◆ Selected extract:
• • • • • • •
This lesson discusses security from the perspective of someone managing
a wireless network. Objectives important to this lesson:
Information security
Types of wireless attacks
Legacy security protections
Wireless vulnerabilities
Concepts:
Chapter 9
The author introduces the topics of this chapter with a story of a neighbor
hacking a residential wireless LAN, and victimizing its owners. In this
case, the attacker was traced and prosecuted but that is not always possible.
The text continues with some background on information security. It begins
with the standard listing of the three classic elements of IT security:
confidentiality - only those
who are supposed to access information may do so
integrity - only those who
are allowed to change, add to, or remove information may do so
availability - those who are
supposed to have access to information may access it as needed
The author expands on these classic points by explaining that we must
ensure that protective measures are
implemented and that we must protect the devices
and software processes that we
use to store, transmit, and manage our information. The element of security
for transmissions is the one that wireless technology is most concerned
with.
The text offers some bullet points about problems that make attacks easier,
more successful, and more numerous than in the past. The reasons are not
as important as simply realizing that security is an issue and it will
only get worse as technology improves, connections become more common,
and bad motives exist.
• • • • • • •
◆ Stored rows:
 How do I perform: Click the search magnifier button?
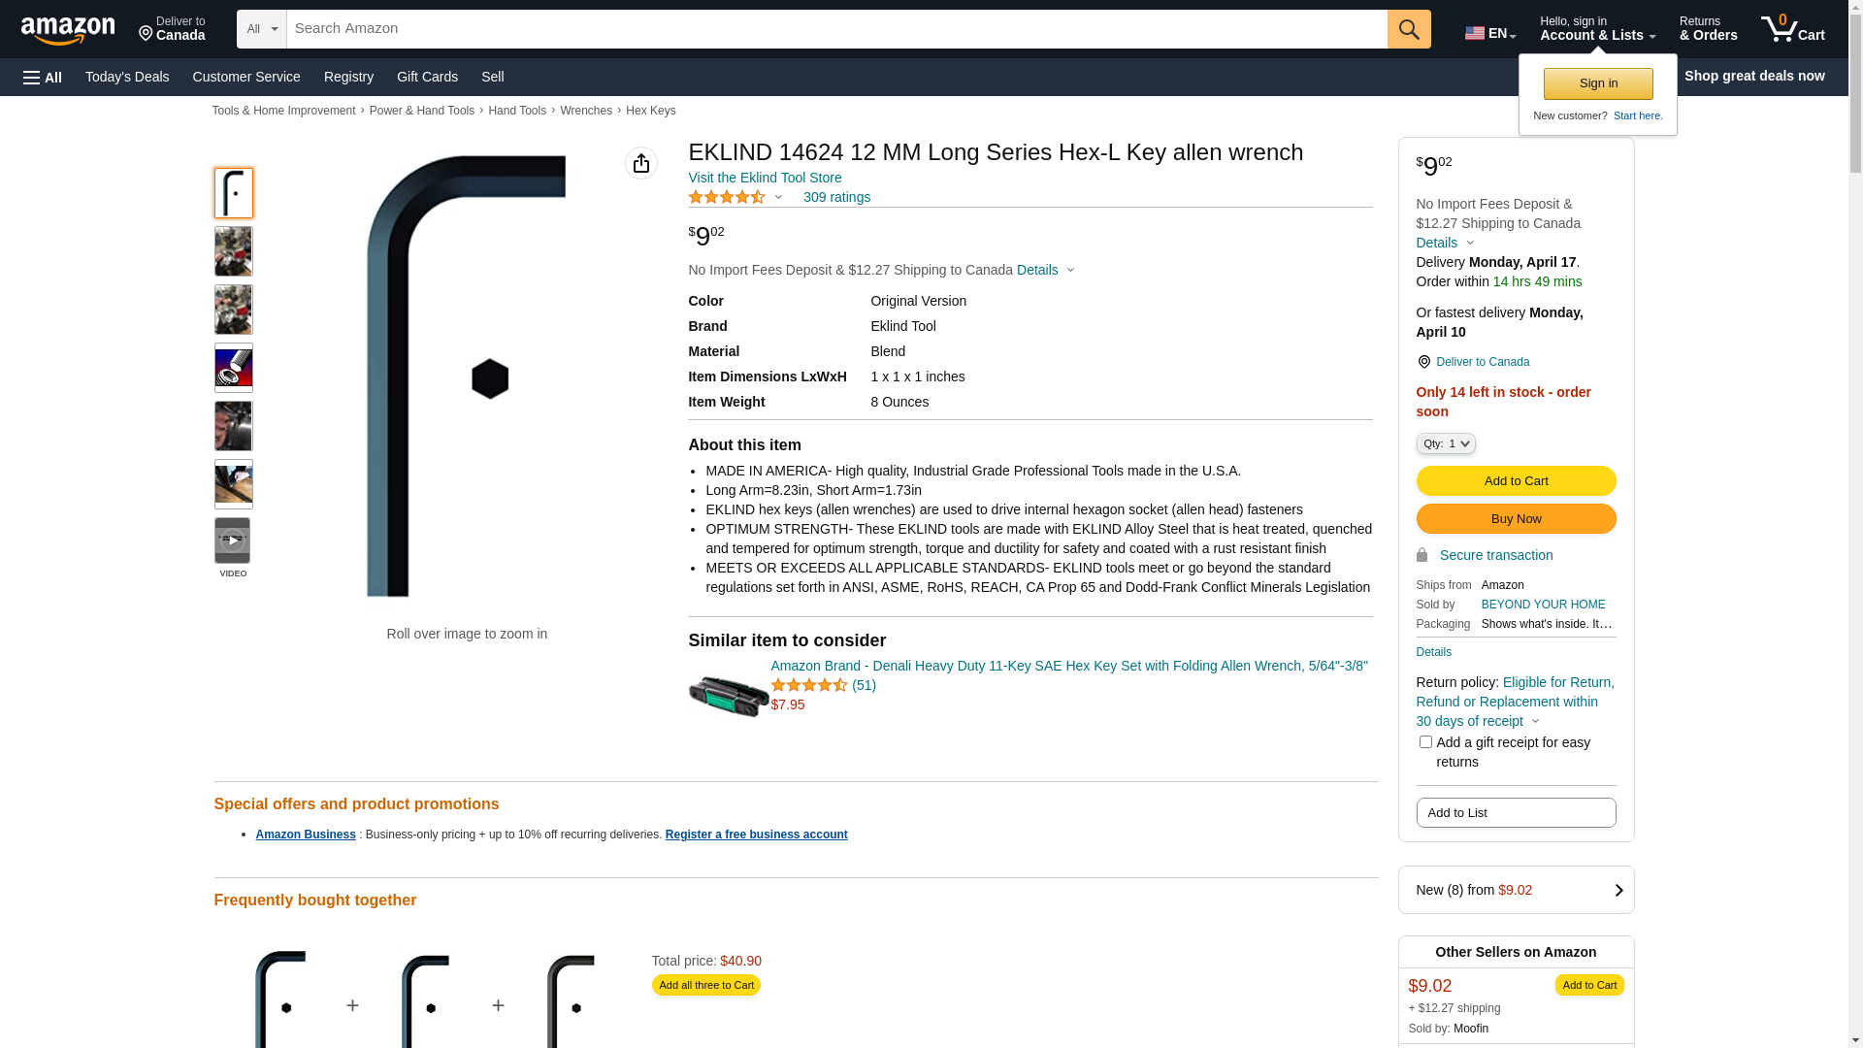pyautogui.click(x=1409, y=29)
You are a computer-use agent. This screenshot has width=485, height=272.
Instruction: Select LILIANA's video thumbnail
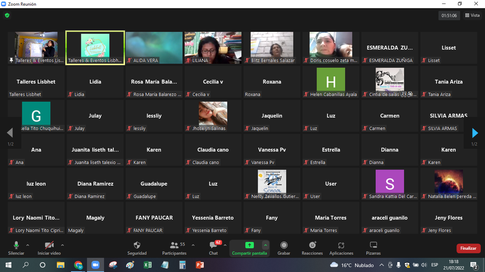[213, 48]
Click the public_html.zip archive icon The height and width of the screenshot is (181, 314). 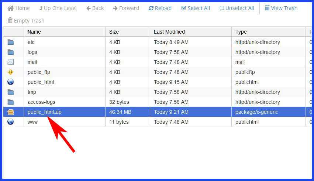pyautogui.click(x=11, y=112)
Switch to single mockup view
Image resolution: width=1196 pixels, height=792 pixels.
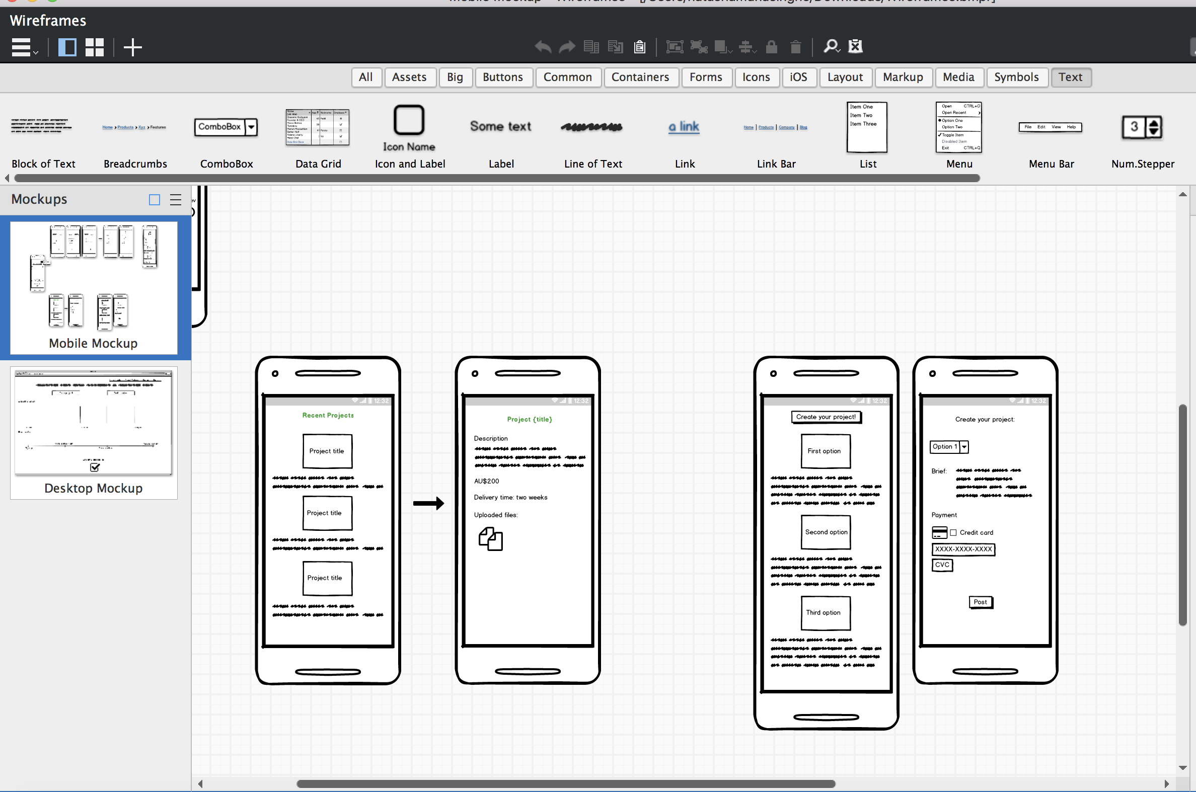(67, 47)
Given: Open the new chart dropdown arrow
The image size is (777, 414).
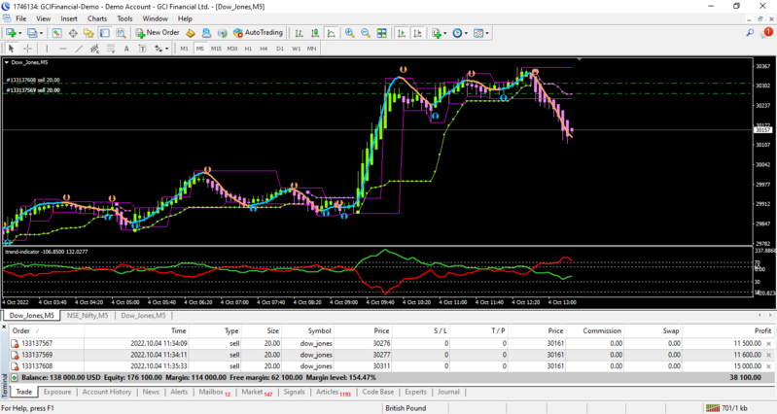Looking at the screenshot, I should [x=18, y=33].
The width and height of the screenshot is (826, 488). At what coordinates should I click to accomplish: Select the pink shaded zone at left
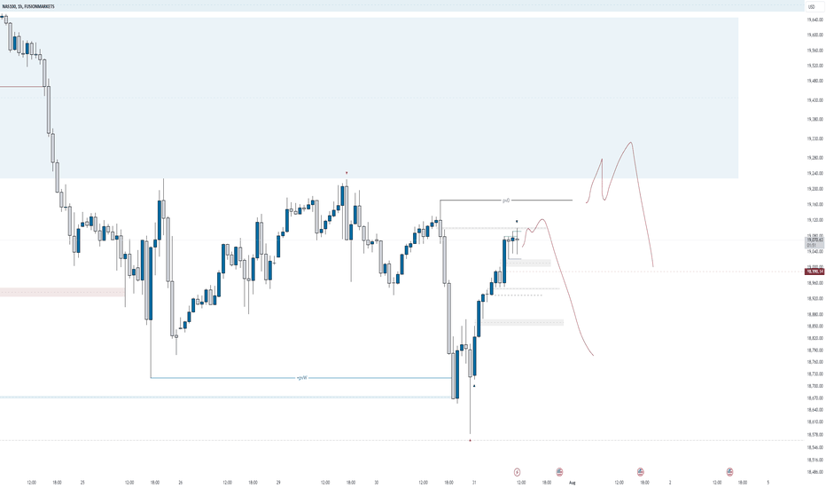pos(62,292)
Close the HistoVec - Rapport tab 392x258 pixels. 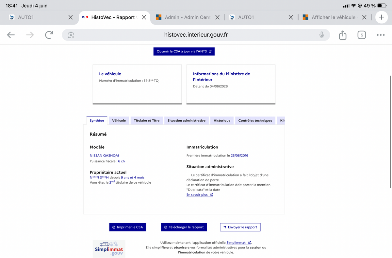tap(144, 17)
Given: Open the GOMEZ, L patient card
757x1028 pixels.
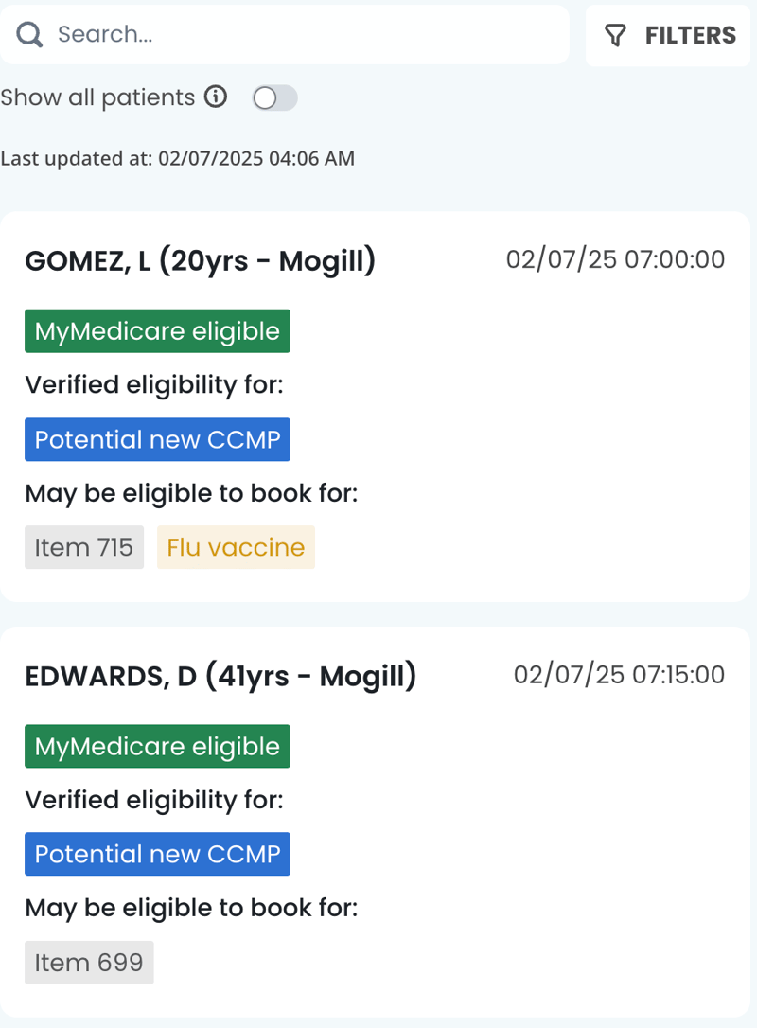Looking at the screenshot, I should click(x=200, y=260).
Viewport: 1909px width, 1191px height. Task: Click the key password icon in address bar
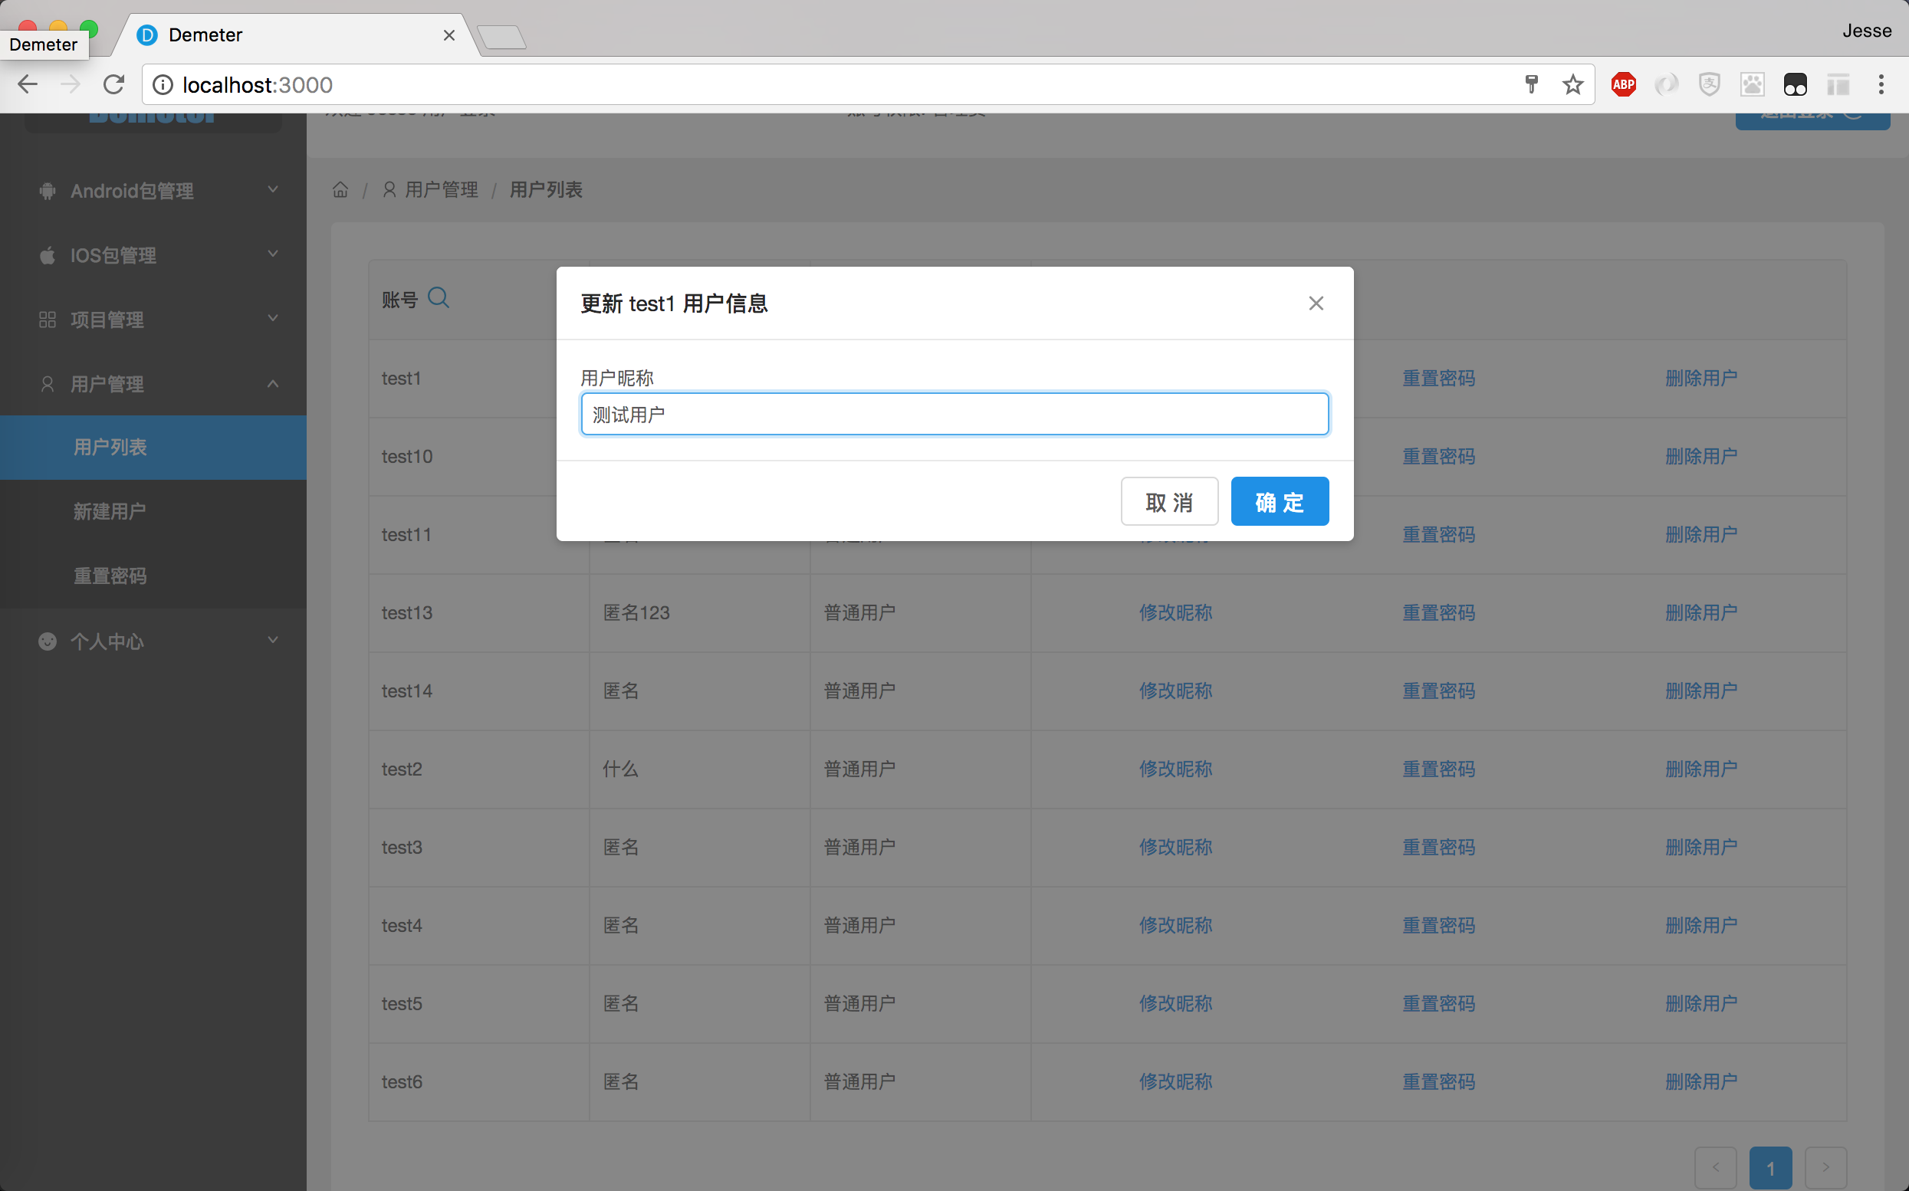[1531, 84]
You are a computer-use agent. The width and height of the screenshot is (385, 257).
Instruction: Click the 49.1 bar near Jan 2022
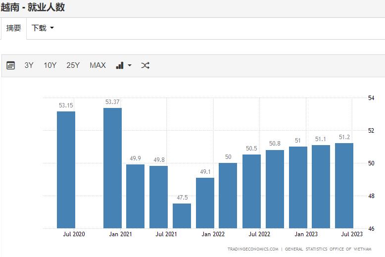(205, 203)
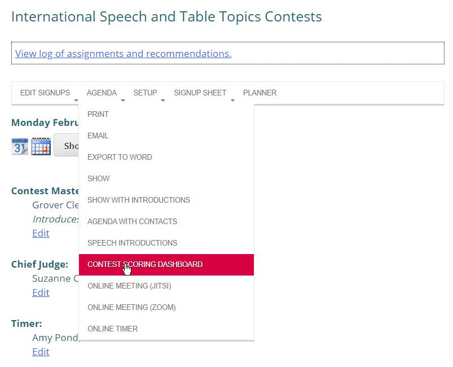Open the PLANNER menu
453x367 pixels.
coord(260,93)
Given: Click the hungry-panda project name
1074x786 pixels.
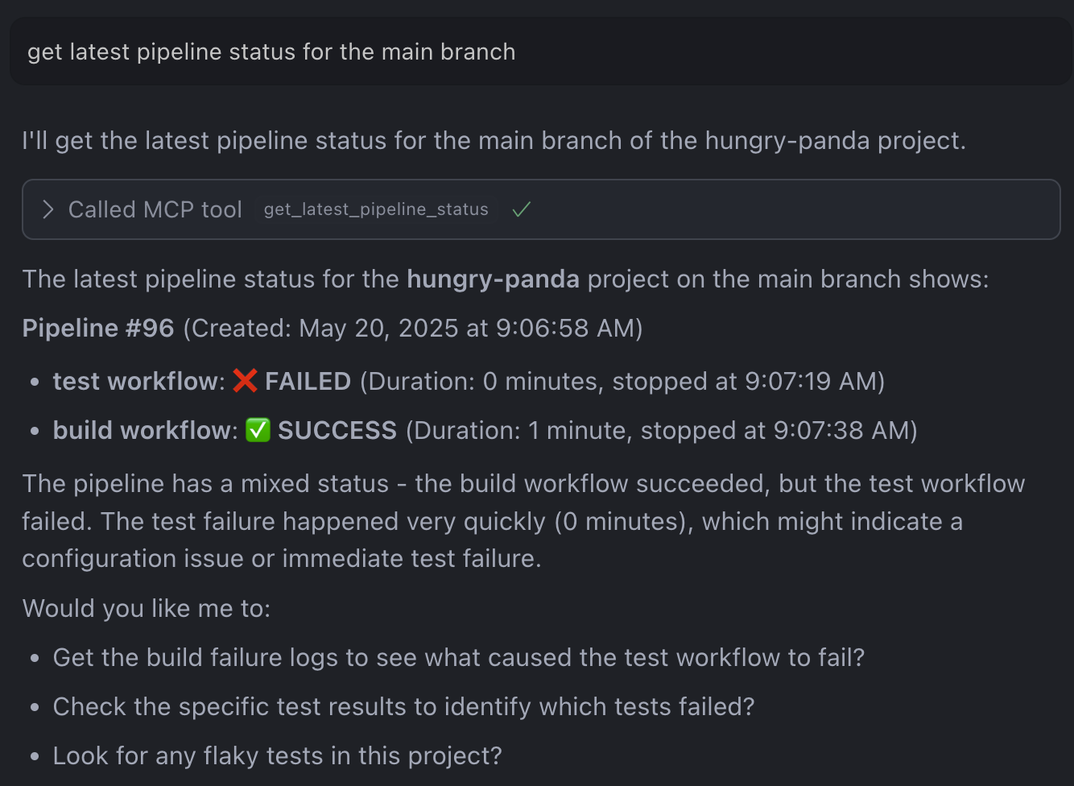Looking at the screenshot, I should click(x=493, y=279).
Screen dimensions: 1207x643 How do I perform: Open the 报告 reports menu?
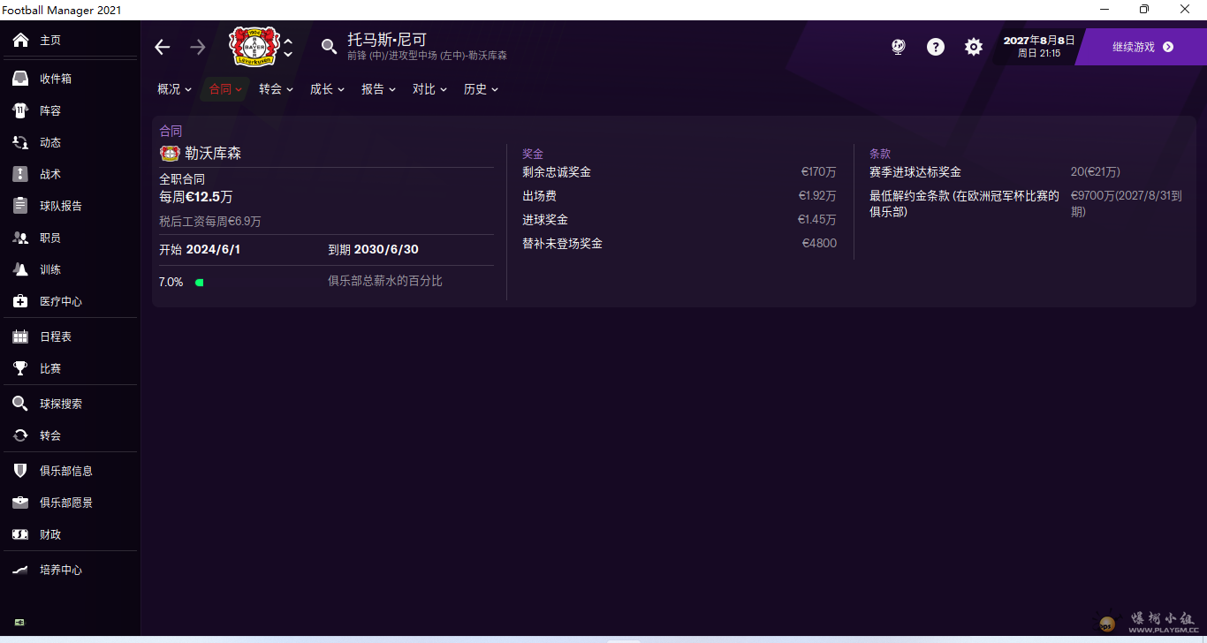point(378,89)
• • • • • • •
◆ Given task 1: According to the wireless security lesson, which element of security is wireless technology most concerned with?
◆ Given task 2: Retype the wireless security lesson word for word from "This lesson discusses" to "not always possible.".

◆ Worked answer 1: Wireless technology is most concerned with security for transmissions.

◆ Worked answer 2:
This lesson discusses security from the perspective of someone managing
a wireless network. Objectives important to this lesson:
Information security
Types of wireless attacks
Legacy security protections
Wireless vulnerabilities
Concepts:
Chapter 9
The author introduces the topics of this chapter with a story of a neighbor
hacking a residential wireless LAN, and victimizing its owners. In this
case, the attacker was traced and prosecuted but that is not always possible.